[SOURCE TEXT]
────────

Whilst digitalisation is seen as imperative for health systems worldwide, there are undoubtedly some challenges that slow and limit its implementation. Though such challenges are various and many, they may be attributed to one of the four following categories.
The introduction of individual digital processes such as these can in fact produce inefficiencies, which can limit the number of patients who can be seen or the time spent with patients, ultimately worsening care outcomes. Indeed, traditional hospital infrastructure was not designed to meet the demands of digital business.
The ability to provide innovative services and better patient outcomes is underpinned by a strong foundation: the digital infrastructure.
Many healthcare providers still use paper-based processes in the delivery of core services, wasting time and money on unnecessary administration.
Some providers have shifted to scanning paper, even employing digital signatures, but have not altered their business processes or reformed the underlying infrastructure – they have digitised, not digitalised.
Lack of prioritisation
There is still a popular, misguided perception among some healthcare professionals that digital infrastructure does not impact patient care.
As a result, digital infrastructure can receive low priority in procurement programmes, presenting a barrier to its adoption.
Research demonstrates a shift in this perception towards embracing digitalisation and going digitally-native is occurring. Often generation-based, this misconception is fortunately phasing out.
Lack of network connectivity
Many hospitals and healthcare institutions lack the network connectivity necessary to drive technological clinical innovation. A lack of sufficient network coverage is the single most prevalent roadblock to the deployment of interconnected medical devices and other smarts. Poor network infrastructure may also result in increased operational costs. Expansion of bandwidth does not help, as it drives up the long-term costs but does not solve the underlying issues.
To support new AI algorithms and IoMT devices, an adequate supply of underlying computing resources is required for the training of these complicated algorithms and to ensure permanent reliable data feeds to and from the IoMT devices. Due to the sheer size of training data as well as the nature of deep learning models, a powerful deep learning training rig can drive down the total cost of AI product ownership.
Too much of IoMT
The increasing availability of sensors and medical devices means that often healthcare providers install multiple sensors before figuring out how the data will be used.
Data minimalism is an approach to research and data collection whereby only the information that is needed is collected, and in turn only the necessary hardware is employed. Data minimalism brings direct profits in reduced costs of storing data. It is also a socially and environmentally responsible practice, as reduction in CPU costs results in reductions of unnecessary CO2 transmissions.
Data minimalism brings higher and better system quality, as it focuses only on the data that provides value. It contributes to stability, as the less data collected, the fewer associated risks.

────────

[DATASET EXTRACT]
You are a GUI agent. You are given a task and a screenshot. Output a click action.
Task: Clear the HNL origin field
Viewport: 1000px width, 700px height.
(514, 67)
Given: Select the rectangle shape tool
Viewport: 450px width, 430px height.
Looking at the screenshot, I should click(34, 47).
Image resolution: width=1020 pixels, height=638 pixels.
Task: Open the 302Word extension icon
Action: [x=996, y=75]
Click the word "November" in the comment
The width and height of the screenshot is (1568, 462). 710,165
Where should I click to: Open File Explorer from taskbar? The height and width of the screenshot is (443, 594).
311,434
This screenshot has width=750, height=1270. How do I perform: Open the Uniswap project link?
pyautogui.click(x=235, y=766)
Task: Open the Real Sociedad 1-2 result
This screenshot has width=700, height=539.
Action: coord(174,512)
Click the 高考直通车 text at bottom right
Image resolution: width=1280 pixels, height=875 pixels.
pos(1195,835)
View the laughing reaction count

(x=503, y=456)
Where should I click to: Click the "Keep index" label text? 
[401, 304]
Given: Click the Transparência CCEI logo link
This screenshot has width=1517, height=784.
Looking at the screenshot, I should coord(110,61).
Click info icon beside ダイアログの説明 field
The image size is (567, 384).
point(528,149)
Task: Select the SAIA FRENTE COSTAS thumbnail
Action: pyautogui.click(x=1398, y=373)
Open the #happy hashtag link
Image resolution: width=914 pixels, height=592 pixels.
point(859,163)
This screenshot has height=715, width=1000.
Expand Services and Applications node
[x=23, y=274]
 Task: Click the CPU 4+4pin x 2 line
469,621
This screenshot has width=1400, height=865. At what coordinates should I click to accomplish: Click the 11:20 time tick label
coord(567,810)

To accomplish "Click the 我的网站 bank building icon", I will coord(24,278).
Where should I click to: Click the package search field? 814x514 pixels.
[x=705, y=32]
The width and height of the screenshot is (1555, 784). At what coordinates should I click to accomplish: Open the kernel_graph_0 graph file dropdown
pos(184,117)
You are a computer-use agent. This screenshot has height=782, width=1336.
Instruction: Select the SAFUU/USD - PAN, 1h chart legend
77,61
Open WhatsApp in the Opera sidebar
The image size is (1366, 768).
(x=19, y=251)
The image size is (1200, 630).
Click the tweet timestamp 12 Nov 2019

────────

[PROBLEMS TO SOLVE]
1. Condense the paragraph in the healthcare digitalization text that begins "Many hospitals and healthcare institutions lack" into a short list of its main points.
2. Write out everything from "Research demonstrates a" down to "fortunately phasing out." in the healthcare digitalization text, word for word.

[SOLUTIONS TO THE PROBLEMS]
1.
- Many hospitals and healthcare institutions lack the network connectivity needed to drive technological clinical innovation.
- Insufficient network coverage is the most prevalent roadblock to deploying interconnected medical devices.
- Poor network infrastructure may also increase operational costs.
- Expanding bandwidth does not help, because it raises long-term costs without solving the underlying issues.

2.
Research demonstrates a shift in this perception towards embracing digitalisation and going digitally-native is occurring. Often generation-based, this misconception is fortunately phasing out.